One of the studies with which I am fonder is the one carried out by Pascual-Leone et al., which in a sense, makes intuitions from Malacarne more official and quantifiable. In effect, the researchers wanted to study how cortical brain areas are altered on the basis of the experience and the exercise. They realized that the implementation of a simple refrain played on the piano, and newly learned by a few subjects, led to the expansion of the area of the brain that represent some of the actions of the fingers.

Therefore it is shown that the learning modifies the biology of the brain. I insist a lot in this concept, which is one of the cardinal principles of the neurocognitive theory of Prof. Perfetti which considers the recovery as a learning process.

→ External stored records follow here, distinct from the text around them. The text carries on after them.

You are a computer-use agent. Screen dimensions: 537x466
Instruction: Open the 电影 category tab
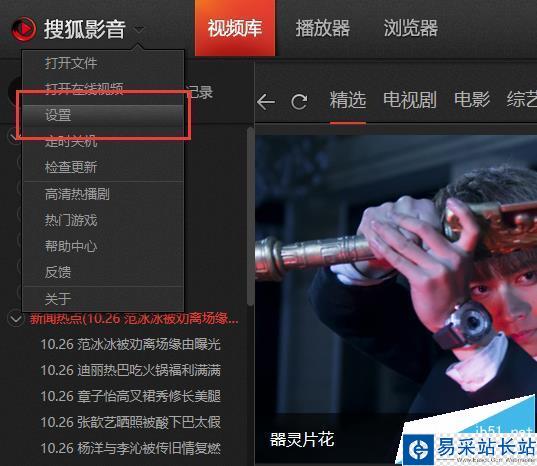472,100
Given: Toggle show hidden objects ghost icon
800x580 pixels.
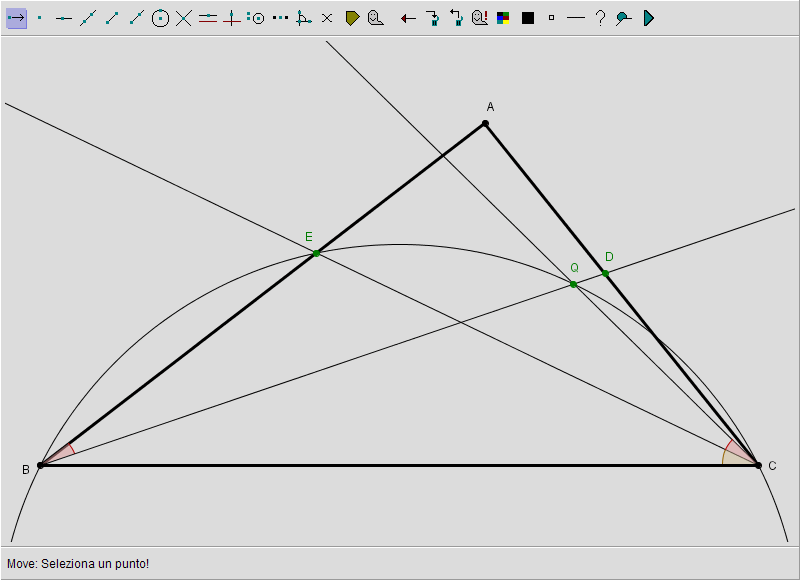Looking at the screenshot, I should 480,18.
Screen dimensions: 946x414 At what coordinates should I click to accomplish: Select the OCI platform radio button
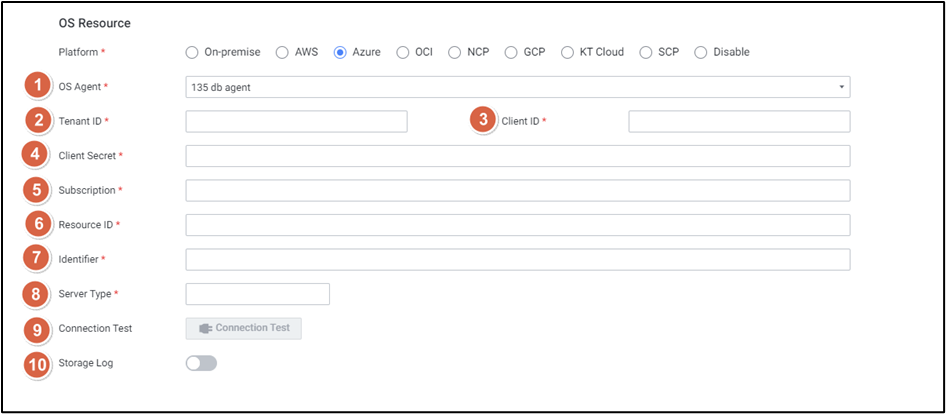pos(403,52)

The study of Pascual-Leone in my opinion is remarkable also for its subsequent developments. In fact, it realized that the same areas of the fingers were an expansion of its size, so even when the movement to play the chorus was not physically in, but just imagined, the expansion was equal to 30% of the obtained with the material execution.

To leave out of the rehabilitation, a powerful tool as the image motor means to discard a good part of the chances of recovery after a stroke.

How to reorganize the brain after a stroke?

If you read the article on diaschisis which I suggest you do, because it is very important to understand what happens in the brain after a stroke or a cerebrovascular accident.

I can briefly refer here to the fact that after an injury, our body inhibits certain brain structures, even if they have been involved in the injury, and are not in close proximity to it, but that are functionally involved in the area of the injury.

The main structures involved are the cerebellum and the thalamus and we make the choice of such inhibition knowing with sense  the role that these two structures play with regard to the behavior. In fact, the first is like the “conductor” of the movement , that has been organized as the body has to move to get certain information, while the second has the task to send the information to the different areas of the brain that will be responsible for processing.

It is not by chance that after a stroke our body wants to rest some of those structures that are crucial for the development of the information and that at a time of convalescence our brain is not able to handle.

It is for this reason that in the initial stages of the brain injury the effects on the patient appear to be devastating, because in addition to the damaged areas there are many other functionally inhibited.

During the following weeks and months, our body desinhibits dormant structures, especially if the patient is subjected to the most appropriate rehabilitation experience which will allow the patient to gradually resume his talent for processing information; this is why we advise exercises aimed at the perception.

Conclusions

The mechanisms by which our body provides us with the possibility of being able to get the best recovery after brain damage are many.

Synaptogenesis (creation of new synapses)

Neurogenesis (the creation of new neurons)

Synaptic inhibition (overcoming the diaschisis)

Putting an expiration  date on the recovery of a patient as it  is done with a food product, does not take into account these principles of neurobiology, and denies that the brain is plastic.